All of the data below needs to be set down once more, exactly as written.

----

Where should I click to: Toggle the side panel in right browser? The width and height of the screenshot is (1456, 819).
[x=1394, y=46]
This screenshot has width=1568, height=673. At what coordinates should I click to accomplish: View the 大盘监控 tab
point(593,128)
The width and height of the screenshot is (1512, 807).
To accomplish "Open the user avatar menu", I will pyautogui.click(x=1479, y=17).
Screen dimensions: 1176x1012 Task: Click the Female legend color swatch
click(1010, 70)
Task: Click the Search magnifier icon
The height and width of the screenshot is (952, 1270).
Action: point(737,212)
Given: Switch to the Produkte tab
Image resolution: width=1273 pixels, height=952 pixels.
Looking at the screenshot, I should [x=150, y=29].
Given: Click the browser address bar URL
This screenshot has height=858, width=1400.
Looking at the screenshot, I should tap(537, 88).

----

COMPLETED EXERCISE:
Where should I click to: Toggle the side panel in right browser? The width and height of the screenshot is (1456, 819).
[x=1394, y=46]
This screenshot has width=1568, height=673. At what coordinates should I click to accomplish: View the 大盘监控 tab
point(593,128)
The width and height of the screenshot is (1512, 807).
To accomplish "Open the user avatar menu", I will pyautogui.click(x=1479, y=17).
Screen dimensions: 1176x1012 Task: Click the Female legend color swatch
click(1010, 70)
Task: Click the Search magnifier icon
The height and width of the screenshot is (952, 1270).
Action: point(737,212)
Given: Switch to the Produkte tab
Image resolution: width=1273 pixels, height=952 pixels.
Looking at the screenshot, I should [x=150, y=29].
Given: Click the browser address bar URL
This screenshot has height=858, width=1400.
Looking at the screenshot, I should tap(537, 88).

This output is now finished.